METROPOULOS ADVISORY AGREEMENT
 
     On October 1, 1993, the Corporation entered into an Advisory Agreement with
C. Dean Metropoulos (the "Advisory Agreement") pursuant to which Mr. Metropoulos
agreed to provide advisory services to the Corporation. As compensation for all
services rendered by Mr. Metropoulos pursuant to the Advisory Agreement and in
connection with his employment as Chief Executive Officer of the Corporation,
Mr. Metropoulos received from the Corporation during 1996 an aggregate of
$484,615 and was reimbursed $100,000 in expenses. The Advisory Agreement
terminated on October 1, 1996 in accordance with its terms.
 
EMPLOYMENT AGREEMENTS
 
     Metropoulos Employment Agreement. Mr. Metropoulos entered into an
employment agreement with the Corporation on October 1, 1996. Pursuant to his
employment agreement, Mr. Metropoulos will serve as Chairman of the Board and
Chief Executive Officer of the Corporation through October 1, 1999, unless
earlier terminated. Unless either party gives written notice to the contrary
prior to October 1 of each year that the employment agreement is in effect, the
employment agreement will automatically be extended for an additional year so
that, as of each October 1, the remaining term of the employment agreement will
be three years.
 
     The compensation provided to Mr. Metropoulos under his employment agreement
includes an annual base salary of not less than $600,000, subject to increase in
the event of a material acquisition or like event which materially changes or
increases his duties and responsibilities, and such benefits as are customarily
accorded the executives of the Corporation. In addition, Mr. Metropoulos is
entitled to an annual bonus in an amount not to exceed $300,000, such bonus to
be payable based on an EBITDA (as hereinafter defined) target established for
such year by the Board of Directors. "EBITDA" means the Corporation's earnings
before interest, taxes, depreciation and amortization.

=====

- [Try it]
Can you transcribe the passage on executive agreements from "EMPLOYMENT AGREEMENTS" to "be three years."? The lines that follow have nothing to do with the passage on executive agreements.

=====

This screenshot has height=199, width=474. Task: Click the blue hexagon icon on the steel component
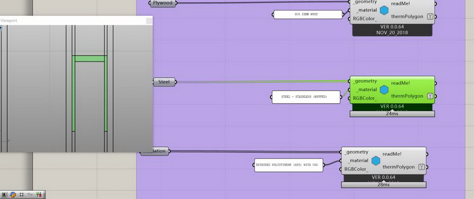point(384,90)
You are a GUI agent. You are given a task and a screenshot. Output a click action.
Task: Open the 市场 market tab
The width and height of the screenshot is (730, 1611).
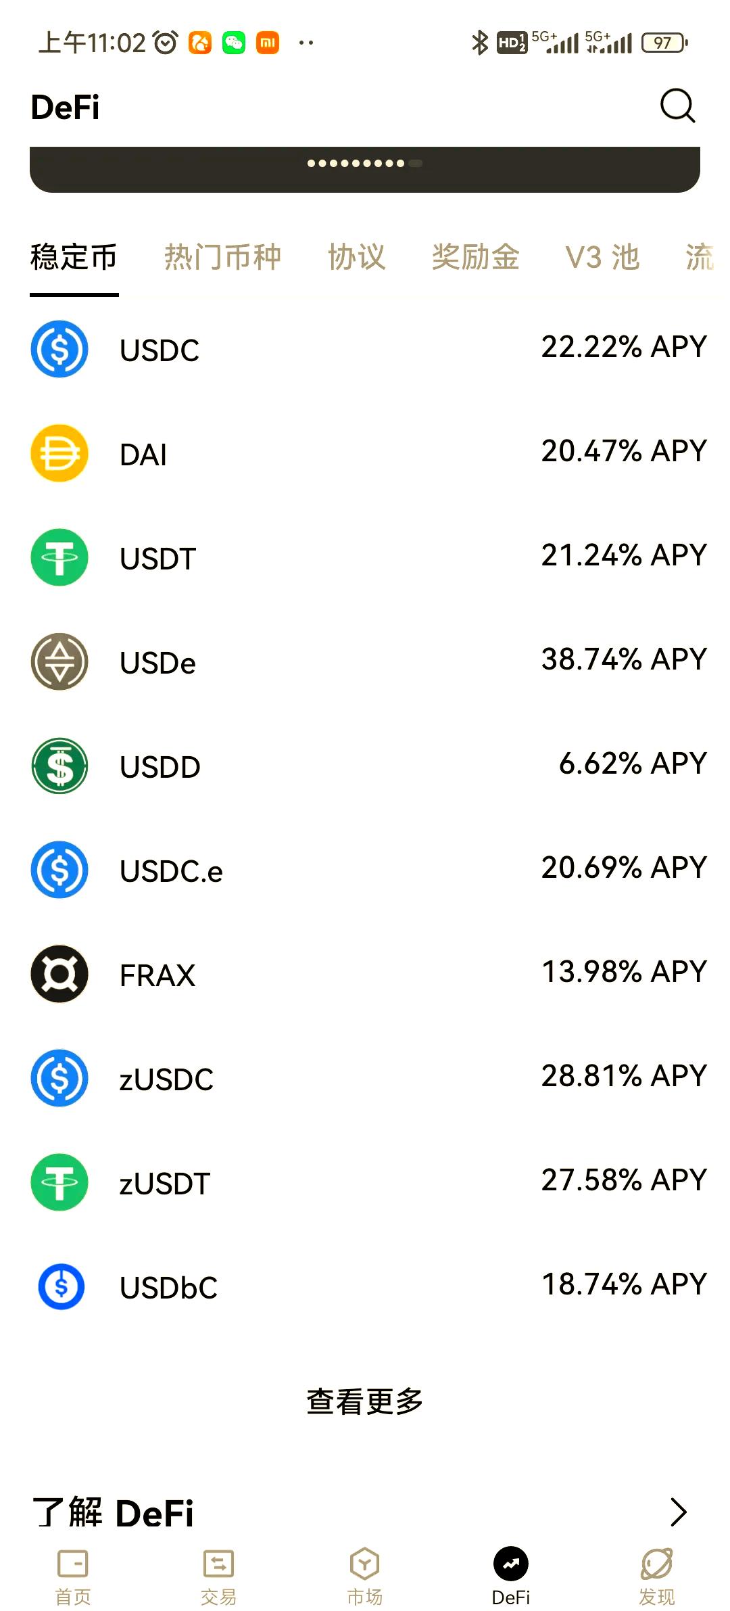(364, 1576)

=====

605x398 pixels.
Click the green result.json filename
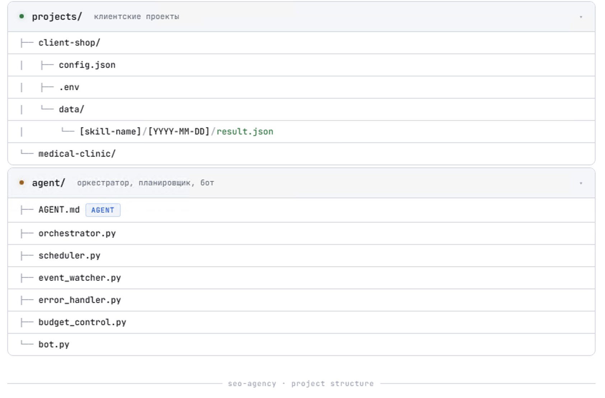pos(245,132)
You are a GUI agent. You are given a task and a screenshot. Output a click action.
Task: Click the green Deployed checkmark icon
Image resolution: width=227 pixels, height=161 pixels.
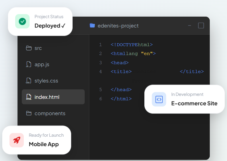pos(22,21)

=====

- [Written response]
EMPLOYMENT AGREEMENTS
 
     Metropoulos Employment Agreement. Mr. Metropoulos entered into an
employment agreement with the Corporation on October 1, 1996. Pursuant to his
employment agreement, Mr. Metropoulos will serve as Chairman of the Board and
Chief Executive Officer of the Corporation through October 1, 1999, unless
earlier terminated. Unless either party gives written notice to the contrary
prior to October 1 of each year that the employment agreement is in effect, the
employment agreement will automatically be extended for an additional year so
that, as of each October 1, the remaining term of the employment agreement will
be three years.